The implementation of SNOMED CT in general practice is due to commence from April 2018 with a phased roll-out approach, NHS Digital has said.
SNOWMED CT is already used in many hospitals and means once the system is rolled out across general practice, coded documents can start to be exchanged seamlessly, reducing overheads of data entry at various points in the care process.
As different models of care evolve, this is a critical change to facilitate data sharing and support the effective management of patient care.
An implementation update published by NHS Digital has revealed that the phased transition from the existing Read/CTV Codes to SNOWMED CT will start from 1 April in order to ensure it is safely done.
The implementation of the new coding will involve embedding a new clinical terminology into the existing clinical IT systems that GP practices use to manage patient care.
However, SNOMED CT will not have to be implemented across summary care and e-referrals, which means clinical system suppliers already have experience using it.

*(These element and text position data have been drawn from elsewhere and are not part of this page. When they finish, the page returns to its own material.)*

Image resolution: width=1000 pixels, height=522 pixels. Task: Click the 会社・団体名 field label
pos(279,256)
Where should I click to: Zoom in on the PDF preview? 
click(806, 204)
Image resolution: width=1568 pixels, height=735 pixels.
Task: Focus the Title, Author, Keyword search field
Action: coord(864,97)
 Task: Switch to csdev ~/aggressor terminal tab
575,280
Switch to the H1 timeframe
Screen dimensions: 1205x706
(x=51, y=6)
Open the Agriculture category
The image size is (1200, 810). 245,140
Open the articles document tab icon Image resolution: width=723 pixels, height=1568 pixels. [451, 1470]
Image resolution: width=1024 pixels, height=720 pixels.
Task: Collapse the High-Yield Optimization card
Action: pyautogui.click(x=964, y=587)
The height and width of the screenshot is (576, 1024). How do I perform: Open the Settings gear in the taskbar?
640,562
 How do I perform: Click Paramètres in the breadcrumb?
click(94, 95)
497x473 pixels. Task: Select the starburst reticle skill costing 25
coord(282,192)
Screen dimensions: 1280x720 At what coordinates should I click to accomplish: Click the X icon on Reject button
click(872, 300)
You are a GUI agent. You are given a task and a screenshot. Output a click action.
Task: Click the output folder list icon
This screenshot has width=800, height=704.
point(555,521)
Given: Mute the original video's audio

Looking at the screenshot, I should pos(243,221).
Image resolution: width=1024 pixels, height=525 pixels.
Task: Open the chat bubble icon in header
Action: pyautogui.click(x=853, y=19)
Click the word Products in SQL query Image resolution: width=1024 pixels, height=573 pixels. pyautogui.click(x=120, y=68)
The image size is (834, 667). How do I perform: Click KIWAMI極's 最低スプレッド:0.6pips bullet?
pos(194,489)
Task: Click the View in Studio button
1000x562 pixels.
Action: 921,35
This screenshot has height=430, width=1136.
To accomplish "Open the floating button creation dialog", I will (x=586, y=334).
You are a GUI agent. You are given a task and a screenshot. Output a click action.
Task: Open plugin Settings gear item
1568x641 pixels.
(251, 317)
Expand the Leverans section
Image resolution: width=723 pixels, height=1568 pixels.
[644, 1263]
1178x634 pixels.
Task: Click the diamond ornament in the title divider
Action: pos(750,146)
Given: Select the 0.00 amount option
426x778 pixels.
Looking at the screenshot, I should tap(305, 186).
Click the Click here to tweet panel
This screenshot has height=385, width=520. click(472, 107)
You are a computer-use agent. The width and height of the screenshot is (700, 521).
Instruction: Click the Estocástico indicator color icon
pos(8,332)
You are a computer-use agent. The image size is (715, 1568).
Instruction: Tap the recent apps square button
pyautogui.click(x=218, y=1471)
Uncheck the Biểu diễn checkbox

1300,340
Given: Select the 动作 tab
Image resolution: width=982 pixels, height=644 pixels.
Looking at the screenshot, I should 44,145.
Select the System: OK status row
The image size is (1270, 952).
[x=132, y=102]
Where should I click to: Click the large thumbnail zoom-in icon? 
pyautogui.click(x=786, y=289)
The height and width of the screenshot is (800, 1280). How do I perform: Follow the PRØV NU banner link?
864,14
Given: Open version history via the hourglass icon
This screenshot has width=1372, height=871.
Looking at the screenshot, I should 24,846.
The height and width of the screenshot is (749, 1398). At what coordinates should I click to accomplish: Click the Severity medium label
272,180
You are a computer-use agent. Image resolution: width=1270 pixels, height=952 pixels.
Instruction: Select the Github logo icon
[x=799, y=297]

NHS Digital said on its site that the first phase of deployment will begin at pilot sites in approximately 20 GP practices across the country, including all the principal GP clinical system suppliers.
The site adds: “The pilots will provide valuable insight into how SNOMED CT is working for practices and identity any further support or modifications prior to full implementation.”
Wider roll-out will follow the pilot phase, with expected implementation to be completed by autumn 2018.
Principal GP clinical system suppliers are expected to inform GP practices of their deployment plans.
NHS Digital said it “will continue to work closely with clinical system suppliers, CCGs, GP IT delivery partners (such as CSUs) and GP practices to ensure SNOMED CT implementation in general practice progresses effectively and to ensure that the transition is as smooth as possible”.
Back in 2015, the Health and Social Care Information Centre (HSCIC) announced that primary care systems needed to make the move to SNOMED by the end of December 2016, while the rest of the healthcare system should follow suit by April 2020.